Vienna 24 Xbre 770

Amico Carissimo

Mi ha sommamente consolato amatissimo signor Rovatti l’obbligantissimo vostro foglio dato il dì 12 del corrente, come caro argomento e della vostra memore amicizia che ambisco, e del prospero stato della vostra salute, che al pari della propria desidero: et intorno alla quale io sarei più tranquillo, se voi, ponendo qualche limite al vostro studioso fervore, sapeste un poco meno abusarne#1. Unico, benché invidiabile, difetto che può ritrovarsi nell’estensione de’ vostri talenti, e nella irreprensibile regolarità dell’illibato vostro carattere.
          I libri da voi inviati#2 non sono a me pervenuti. Disgrazia così frequente, che la continua necessità di soffrirla ormai mi accostuma a non risentirmene. Oltre il disordine che regna in ogni specie di trasporto che di costà a questa volta si faccia, i pagamenti che per essi qui esigono le poste, le diligenze, e le dogane, già antecedentemente gravissimi#3, aumentando di giorno in giorno, sono già divenuti insoffribili, e particolarmente ai circoscritti erari poetici. Io ne sono un lagrimevole esempio, poiché poche settimane trascorrono ch’io non sia obbligato a riscuotere da queste poste, a peso di lettere, gravissimi volumi di carte per lo più poetiche, e manoscritte e stampate: e a profondere così miseramente i ducati, non che i fiorini, de’ quali non si fa raccolta in Parnaso. Per difendermi dall’indiscreta inesperienza de’ donatori io avrei presa la risoluzione di non esigere dalla posta cotesti pieghi voluminosi, ma non è pratticabile: perché, rimanendo essi inesatti per qualche settimana nell’ufficio delle poste son mandati in casa di quelli a quali sono diretti, e fin tanto che non sian presi e pagati, non si dà loro alcun’altra lettera: onde convien caricarsi delle inutili e dannose per non perder quelle che non possono trascurarsi. Questo non è avviso per voi, mio caro signor Rovatti: anzi è rendimento di grazia per l’attenta cura che avete sempre avuta di certi mezzi di non aggravarmi; ma è bensì uno sfogo della mia impotente indignazione che cerca un sollievo nel vostro compatimento. E non ne chiedo meno per la rarità e brevità delle mie lettere, effetti della ormai stanca e troppo oltre le sue forze occupata età mia. Addio mio caro signor Rovatti: non vi stancate voi di riamarmi e credetemi costantemente

Il Vostro 
Pietro Metastasio

M. torna a consigliare a Rovatti – inascoltato, visti i nuovi progetti annunciati dal modenese nella lettera precedente – un’attività letteraria meno fervida. Anche Spallanzani si esprime in termini simili, invitandolo a essere meno dispersivo negli studi: «Voi siete divorato, per quanto veggo dall’ultima vostra carissima, dalla voglia di osservare, e scrivere in fatto di storia naturale. Tal desiderio è giusto, sempre che sia discreto. Ma guardate bene di non eccedere coll’afferrare molti punti a un tempo stesso. Allora la riflessione non può a meno di non esser divisa, e quando è divisa, non sì facilmente riesce d’internarsi nelle materie» (a Giuseppe Rovatti, 13 novembre 1770; Spallanzani, Carteggio, p. 157).

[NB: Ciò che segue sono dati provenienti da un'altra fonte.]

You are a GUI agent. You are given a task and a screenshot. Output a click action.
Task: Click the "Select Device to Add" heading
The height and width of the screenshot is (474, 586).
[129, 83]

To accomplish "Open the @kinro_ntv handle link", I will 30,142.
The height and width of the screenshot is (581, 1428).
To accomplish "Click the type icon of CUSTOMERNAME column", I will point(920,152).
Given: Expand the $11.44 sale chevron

Le copie dell’Origine delle Fontane.

M. si lamenta dei costi delle poste in diversi luoghi dell’epistolario, cfr. ad esempio a Tommaso Filipponi, 10 maggio 1762 («[...] l’ufficio di questa nostra posta esige undici paoli d’affrancatura per ogni esemplare che si manda, e questa somma moltiplicata per l’enorme numero de’ miei corrispondenti produce un totale indecente fra le partite dell’esito d’un poeta, particolarmente in tempo di guerra»; Lettere, IV, pp. 253-254), o a Leopoldo Trapassi, 26 maggio 1766 («Ma per uscir dall’astratto al concreto vi avverto di non dimenticarvi nel mandarmi il piego filosofico di non consegnarlo alla posta, o a chi gliel consegni (come altre volte mi è avvenuto) giungendo a Vienna. Perché qui basta poca carta per sollevare un piego al censo di 8, di 10 e talvolta di 20 paoli. La mia povera borsa è lo scopo di tutti i poetastri d’Italia. Costoro per avere il tributo delle mie lodi (che me nescio, immo et invito stampano poi francamente) mi onorano per la posta delle loro voluminose produzioni: e poche sono le settimane ch’io non paghi innocentemente la pena dell’altrui indiscreta vanità. La cosa va più oltre di quello che potete imaginarvi, ed il peggio dell’affare è che io non so trovarvi riparo. Onde demitto auriculas ut iniquae mentis asellus, ma non lascio d’augurar loro altra scabbia che la poetica»; Lettere, IV, p. 568).